MATERIAL FOR THIS TASK:

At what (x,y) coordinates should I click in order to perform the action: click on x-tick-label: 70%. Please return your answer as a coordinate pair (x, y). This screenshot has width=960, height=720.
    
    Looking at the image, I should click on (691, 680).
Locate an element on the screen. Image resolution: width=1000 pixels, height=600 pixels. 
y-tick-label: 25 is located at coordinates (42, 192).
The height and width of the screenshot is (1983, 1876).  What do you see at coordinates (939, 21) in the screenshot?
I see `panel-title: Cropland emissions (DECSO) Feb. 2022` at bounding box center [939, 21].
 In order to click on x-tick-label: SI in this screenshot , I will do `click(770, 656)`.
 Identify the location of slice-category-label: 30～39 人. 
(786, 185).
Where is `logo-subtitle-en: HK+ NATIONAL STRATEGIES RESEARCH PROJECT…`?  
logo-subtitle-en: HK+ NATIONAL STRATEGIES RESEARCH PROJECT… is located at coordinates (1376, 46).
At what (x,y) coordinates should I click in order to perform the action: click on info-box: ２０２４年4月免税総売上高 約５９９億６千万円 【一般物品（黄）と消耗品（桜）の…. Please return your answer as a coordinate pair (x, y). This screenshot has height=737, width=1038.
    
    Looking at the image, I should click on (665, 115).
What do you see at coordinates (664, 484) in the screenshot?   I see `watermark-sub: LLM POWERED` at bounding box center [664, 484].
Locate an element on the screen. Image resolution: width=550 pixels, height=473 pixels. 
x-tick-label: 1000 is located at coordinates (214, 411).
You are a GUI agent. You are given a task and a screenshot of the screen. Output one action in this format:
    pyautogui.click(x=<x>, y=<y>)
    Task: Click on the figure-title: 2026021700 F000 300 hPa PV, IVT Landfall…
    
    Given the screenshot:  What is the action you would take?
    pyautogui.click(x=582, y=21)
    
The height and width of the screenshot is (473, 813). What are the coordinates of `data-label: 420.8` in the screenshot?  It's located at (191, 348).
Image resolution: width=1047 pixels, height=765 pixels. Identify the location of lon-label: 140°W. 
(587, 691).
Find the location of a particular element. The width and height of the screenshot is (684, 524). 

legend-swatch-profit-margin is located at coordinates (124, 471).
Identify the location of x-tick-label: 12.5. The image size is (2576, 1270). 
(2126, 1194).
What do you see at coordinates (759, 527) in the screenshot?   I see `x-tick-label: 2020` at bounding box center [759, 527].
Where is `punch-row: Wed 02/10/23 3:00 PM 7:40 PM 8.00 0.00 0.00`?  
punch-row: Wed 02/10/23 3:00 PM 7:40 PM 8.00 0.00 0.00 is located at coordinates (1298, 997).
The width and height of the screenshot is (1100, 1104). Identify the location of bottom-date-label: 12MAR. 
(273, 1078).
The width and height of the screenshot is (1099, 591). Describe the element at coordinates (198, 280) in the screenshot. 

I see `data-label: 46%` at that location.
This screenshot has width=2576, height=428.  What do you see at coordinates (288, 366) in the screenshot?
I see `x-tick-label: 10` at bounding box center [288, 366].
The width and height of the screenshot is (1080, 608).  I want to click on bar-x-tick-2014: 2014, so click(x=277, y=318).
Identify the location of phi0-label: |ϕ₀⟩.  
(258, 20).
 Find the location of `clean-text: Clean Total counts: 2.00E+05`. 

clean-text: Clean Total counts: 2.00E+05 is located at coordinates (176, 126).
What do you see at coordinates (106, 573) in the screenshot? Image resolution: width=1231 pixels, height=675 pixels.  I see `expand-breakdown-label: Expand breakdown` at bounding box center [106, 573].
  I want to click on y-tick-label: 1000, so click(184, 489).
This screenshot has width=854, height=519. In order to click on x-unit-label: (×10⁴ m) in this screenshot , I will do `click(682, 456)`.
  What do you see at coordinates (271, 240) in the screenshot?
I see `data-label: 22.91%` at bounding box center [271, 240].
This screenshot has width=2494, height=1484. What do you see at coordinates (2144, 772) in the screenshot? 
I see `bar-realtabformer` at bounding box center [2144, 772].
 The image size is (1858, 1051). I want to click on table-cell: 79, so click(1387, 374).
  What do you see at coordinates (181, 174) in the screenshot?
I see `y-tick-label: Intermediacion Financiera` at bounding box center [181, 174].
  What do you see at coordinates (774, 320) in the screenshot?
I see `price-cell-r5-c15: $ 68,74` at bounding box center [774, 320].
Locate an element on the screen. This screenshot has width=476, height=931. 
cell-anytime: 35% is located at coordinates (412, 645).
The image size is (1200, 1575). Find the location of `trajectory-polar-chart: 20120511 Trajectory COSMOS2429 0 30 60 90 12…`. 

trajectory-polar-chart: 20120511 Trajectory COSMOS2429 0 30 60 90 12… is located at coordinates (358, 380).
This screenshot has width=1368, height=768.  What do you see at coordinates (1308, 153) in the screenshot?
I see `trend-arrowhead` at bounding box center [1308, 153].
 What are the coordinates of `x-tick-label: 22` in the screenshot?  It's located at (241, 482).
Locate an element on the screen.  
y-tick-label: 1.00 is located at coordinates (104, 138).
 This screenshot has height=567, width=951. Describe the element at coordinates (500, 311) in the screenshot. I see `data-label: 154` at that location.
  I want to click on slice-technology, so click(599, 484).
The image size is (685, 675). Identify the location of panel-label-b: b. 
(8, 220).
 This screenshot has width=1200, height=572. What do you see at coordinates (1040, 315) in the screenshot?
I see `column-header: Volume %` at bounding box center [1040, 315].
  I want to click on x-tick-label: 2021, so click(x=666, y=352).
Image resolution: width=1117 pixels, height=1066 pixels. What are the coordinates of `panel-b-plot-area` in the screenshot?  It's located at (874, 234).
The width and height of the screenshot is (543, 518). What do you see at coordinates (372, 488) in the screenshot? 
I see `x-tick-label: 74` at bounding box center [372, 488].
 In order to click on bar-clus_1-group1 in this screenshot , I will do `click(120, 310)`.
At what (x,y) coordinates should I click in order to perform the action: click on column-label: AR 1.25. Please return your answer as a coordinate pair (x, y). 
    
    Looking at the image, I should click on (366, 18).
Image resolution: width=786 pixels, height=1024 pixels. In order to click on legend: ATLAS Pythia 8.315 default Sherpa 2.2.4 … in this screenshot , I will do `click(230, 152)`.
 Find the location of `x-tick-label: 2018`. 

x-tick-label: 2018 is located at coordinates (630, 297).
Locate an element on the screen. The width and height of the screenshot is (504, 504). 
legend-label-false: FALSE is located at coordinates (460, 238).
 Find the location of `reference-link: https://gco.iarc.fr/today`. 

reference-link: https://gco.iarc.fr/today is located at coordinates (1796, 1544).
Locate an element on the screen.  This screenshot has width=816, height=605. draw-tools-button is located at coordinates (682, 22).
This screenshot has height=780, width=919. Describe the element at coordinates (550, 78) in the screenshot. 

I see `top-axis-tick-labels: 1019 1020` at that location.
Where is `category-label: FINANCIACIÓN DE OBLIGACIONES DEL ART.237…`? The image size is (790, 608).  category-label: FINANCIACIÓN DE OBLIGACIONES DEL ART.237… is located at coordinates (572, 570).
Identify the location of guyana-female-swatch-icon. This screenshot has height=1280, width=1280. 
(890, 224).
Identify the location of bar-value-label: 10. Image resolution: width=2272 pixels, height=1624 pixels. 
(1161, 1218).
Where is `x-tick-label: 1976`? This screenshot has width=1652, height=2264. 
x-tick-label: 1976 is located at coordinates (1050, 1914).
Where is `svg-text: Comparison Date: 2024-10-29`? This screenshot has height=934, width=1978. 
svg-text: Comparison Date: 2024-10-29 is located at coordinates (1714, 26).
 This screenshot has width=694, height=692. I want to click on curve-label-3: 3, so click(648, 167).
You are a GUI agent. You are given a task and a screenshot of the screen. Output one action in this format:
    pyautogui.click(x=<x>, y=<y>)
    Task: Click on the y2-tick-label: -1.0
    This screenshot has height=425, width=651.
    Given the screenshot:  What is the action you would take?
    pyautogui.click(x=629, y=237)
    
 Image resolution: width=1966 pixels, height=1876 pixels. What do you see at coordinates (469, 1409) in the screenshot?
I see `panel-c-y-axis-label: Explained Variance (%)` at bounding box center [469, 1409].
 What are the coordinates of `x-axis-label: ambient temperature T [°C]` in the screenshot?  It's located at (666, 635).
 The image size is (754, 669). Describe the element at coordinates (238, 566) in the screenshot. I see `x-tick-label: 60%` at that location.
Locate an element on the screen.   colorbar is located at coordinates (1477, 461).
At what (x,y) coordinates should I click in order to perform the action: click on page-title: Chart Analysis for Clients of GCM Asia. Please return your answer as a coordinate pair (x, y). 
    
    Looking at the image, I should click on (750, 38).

ACTIVITY:
Please convert the items starting with the line containing "has width=1652, height=2264." and going on through the line containing "x-tick-label: 1976 is" into a two-column CSV with the headers item and answer. Give one row per item, put each field in double quotes, and change any line breaks to spaces.

PROBLEM SOLUTION:
item,answer
"Where is `x-tick-label: 1976`? This screenshot has width=1652, height=2264.","x-tick-label: 1976 is located at coordinates (1050, 1914)."